Furthman’s notable collaborations began with director Josef von Sternberg on pictures starring Marlene Dietrich—notably Shanghai Express—establishing his gift for exotic settings and luminous femme fatales. His long association with Howard Hawks produced classics including Only Angels Have Wings, To Have and Have Not, and The Big Sleep, often reuniting with actors like Cary Grant, Lauren Bacall, and Humphrey Bogart. Furthman co-wrote the adaptation of Mutiny on the Bounty (1935), which linked him to literary source adaptation practices exemplified by writers adapting works from Charles Nordhoff and James Norman Hall; he also contributed to screenplays for filmmakers like John Huston and worked on projects with studios including RKO Radio Pictures and Warner Bros. Pictures. Other credits intersect with figures such as Victor Fleming and Sam Goldwyn, reflecting Furthman’s mobility across studio systems and collaborations with producers like David O. Selznick.
Furthman’s style emphasized economical, character-driven dialogue and atmospheric scene-setting that suited directors focused on pacing and performance, such as Howard Hawks and Josef von Sternberg.
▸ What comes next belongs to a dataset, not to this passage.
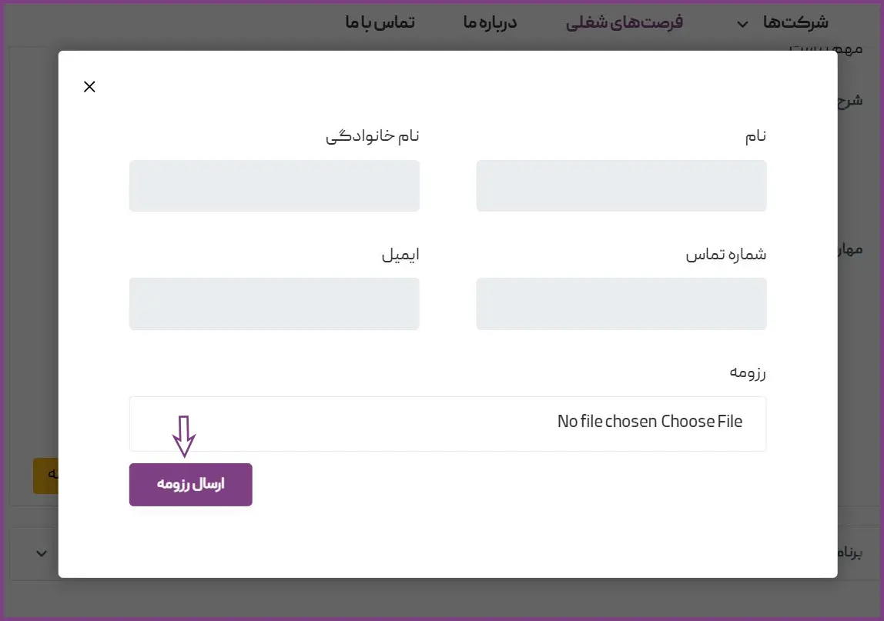Viewport: 884px width, 621px height.
Task: Expand the collapsed section chevron at bottom left
Action: pyautogui.click(x=42, y=553)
Recurring themes in his work include maritime adventure and shipboard hierarchies evident in Mutiny on the Bounty and Only Angels Have Wings, as well as urban crime and moral ambiguity found in The Big Sleep and other noir-associated pieces tied to the rise of film noir aesthetics. His scripts often featured professional codes and male camaraderie comparable to the working-class ethos portrayed in films about pilots, sailors, and private detectives, and he frequently adapted or distilled material from novelists and short-story writers linked to Black Mask and pulp traditions.
Furthman’s personal life intersected with Hollywood’s social networks. He was part of circles that included screenwriters and playwrights who met in locales connected to Hollywood Boulevard and the studios’ backlots. He had professional friendships with contemporaries such as Hemmingway-era readers and adapted works associated with writers like Ernest Hemingway indirectly through shared genre interests in seafaring and masculinity. His associations extended to producers, directors, and actors who shaped contract-era collaborations at Paramount and RKO, and he navigated studio politics during periods of unionization and the influence of organizations such as the Screen Writers Guild.
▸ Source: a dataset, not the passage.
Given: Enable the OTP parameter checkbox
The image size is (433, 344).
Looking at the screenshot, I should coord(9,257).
Furthman’s body of work influenced subsequent generations of screenwriters and filmmakers who studied studio-era dialogue and genre blending exemplified by his collaborations with Howard Hawks and Josef von Sternberg. His contributions to films starring Marlene Dietrich, Humphrey Bogart, and Cary Grant secured his place in retrospectives at institutions like the Museum of Modern Art and in academic studies by scholars of film studies and historians of Hollywood studio system practices. Contemporary filmmakers and writers cite films he scripted as touchstones for scripting tight, character-centered genre films; retrospectives and DVD/Blu-ray supplements on titles like To Have and Have Not and The Big Sleep continue to discuss his role. His work remains included in archives and special collections related to American Film Institute histories and library holdings at institutions documenting 20th-century screenwriting.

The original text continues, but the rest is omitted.